Alors que la concentration des sociétés de production s’accélère[1], avec pour objectif le développement de meilleures armes de négociation face aux diffuseurs et l’industrialisation de leurs formats d’émission pour les décliner dans de nombreux pays, et alors que la réglementation française limite la détention des droits ciné et TV, les chaînes de télévision sont au centre de toutes les attentions et sont obligées de réagir afin de ne pas rester isolées. C’est dans ce contexte, ajouté au succès actuel de la fictions française, que M6 puis Canal+ ont récemment annoncé la création de filiales françaises pour produire des fictions TV.
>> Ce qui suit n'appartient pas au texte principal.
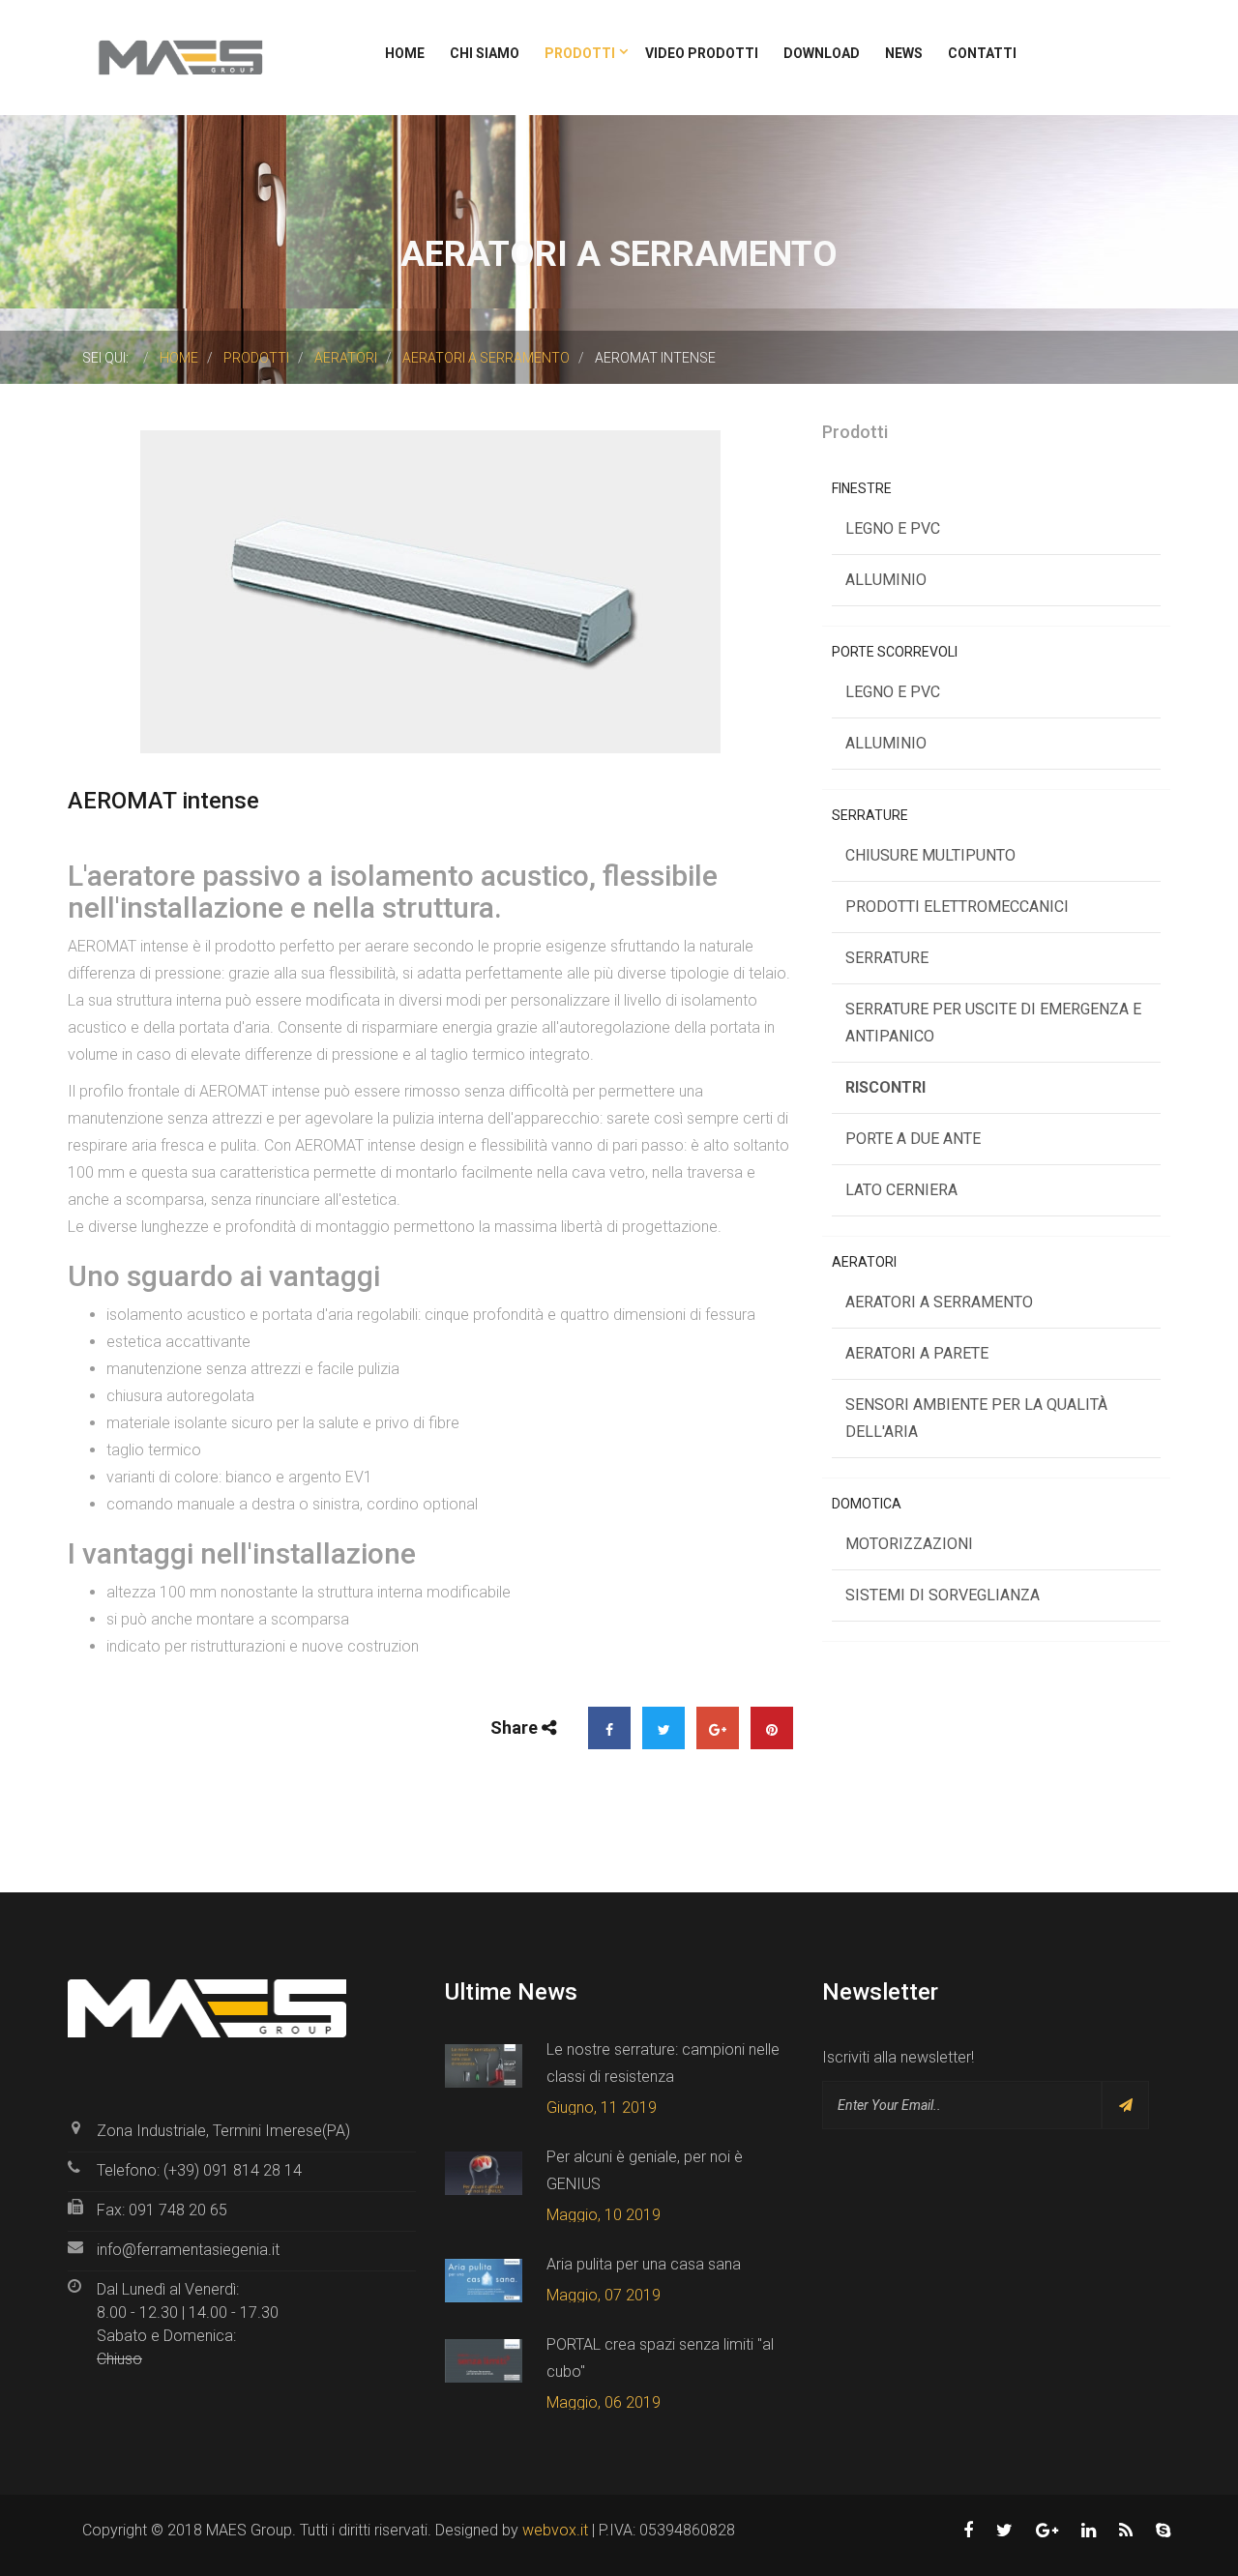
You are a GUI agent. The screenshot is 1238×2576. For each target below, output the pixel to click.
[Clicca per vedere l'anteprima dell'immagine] (430, 590)
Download (821, 53)
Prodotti (581, 53)
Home (405, 53)
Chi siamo (484, 53)
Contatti (982, 53)
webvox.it (555, 2530)
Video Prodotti (701, 53)
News (904, 53)
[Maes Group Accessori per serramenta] (180, 56)
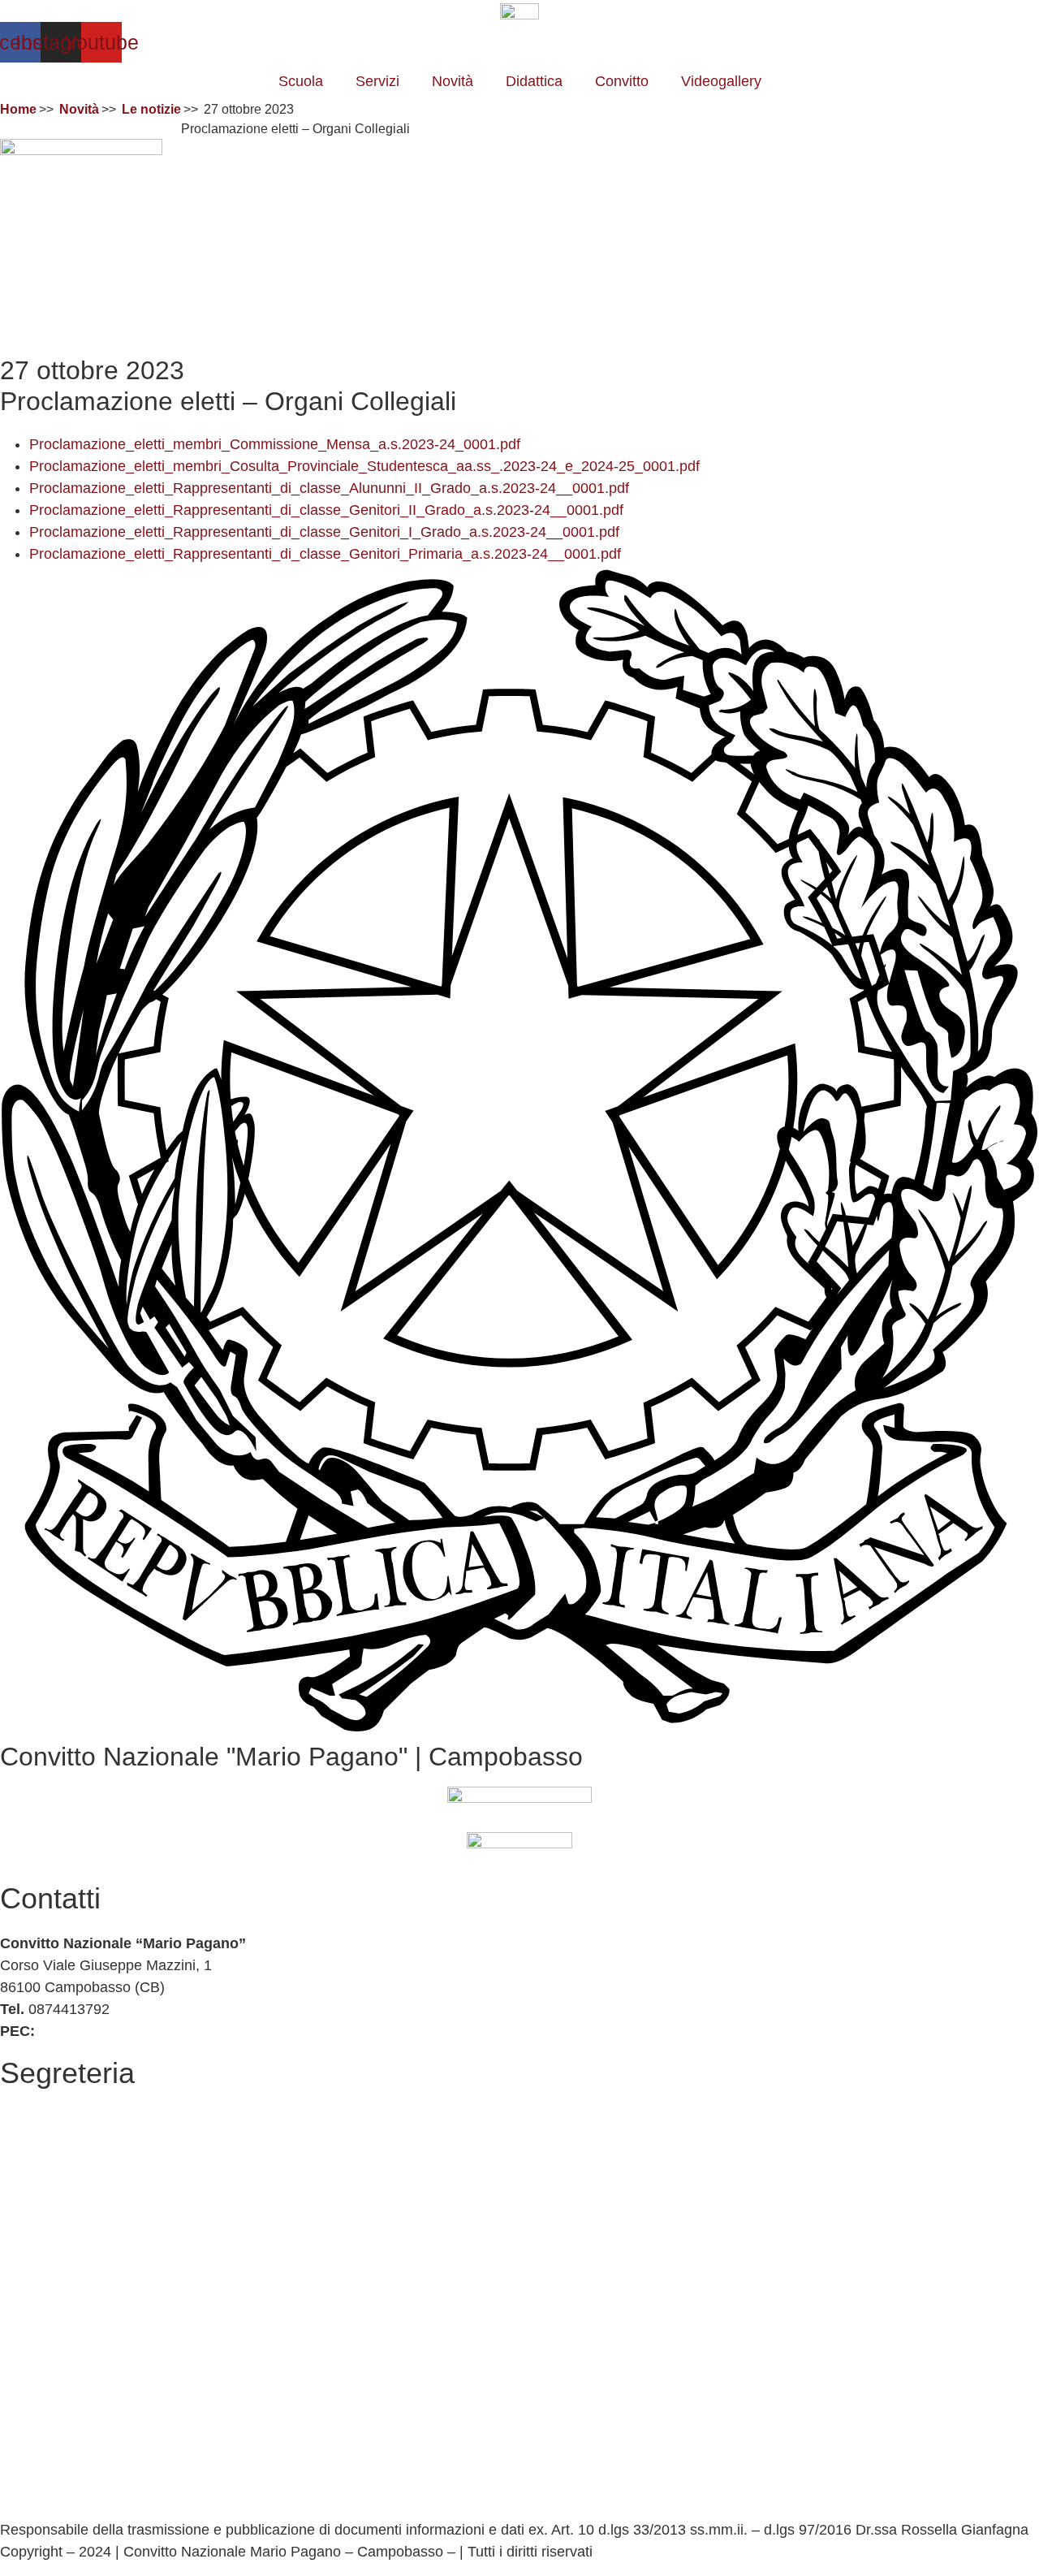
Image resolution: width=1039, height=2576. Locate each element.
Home (18, 109)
La récente prise de contrôle de la société de production Newen par le groupe TF1 en janvier 2016 avait suscité de vives réactions, portant notamment sur les risques d’intégration verticale de sociétés de production jusqu’alors indépendantes. Or, ces opérations de concentration ne sont que l’aboutissement d’un mouvement de convergence des médias qui réalisent une double stratégie d’intégration verticale : en aval pour les sociétés de production de contenus qui souhaitent maîtriser l’accès aux canaux de distribution et en l’amont pour les entreprises spécialisées dans la diffusion et/ou la distribution qui souhaitent investir dans les contenus.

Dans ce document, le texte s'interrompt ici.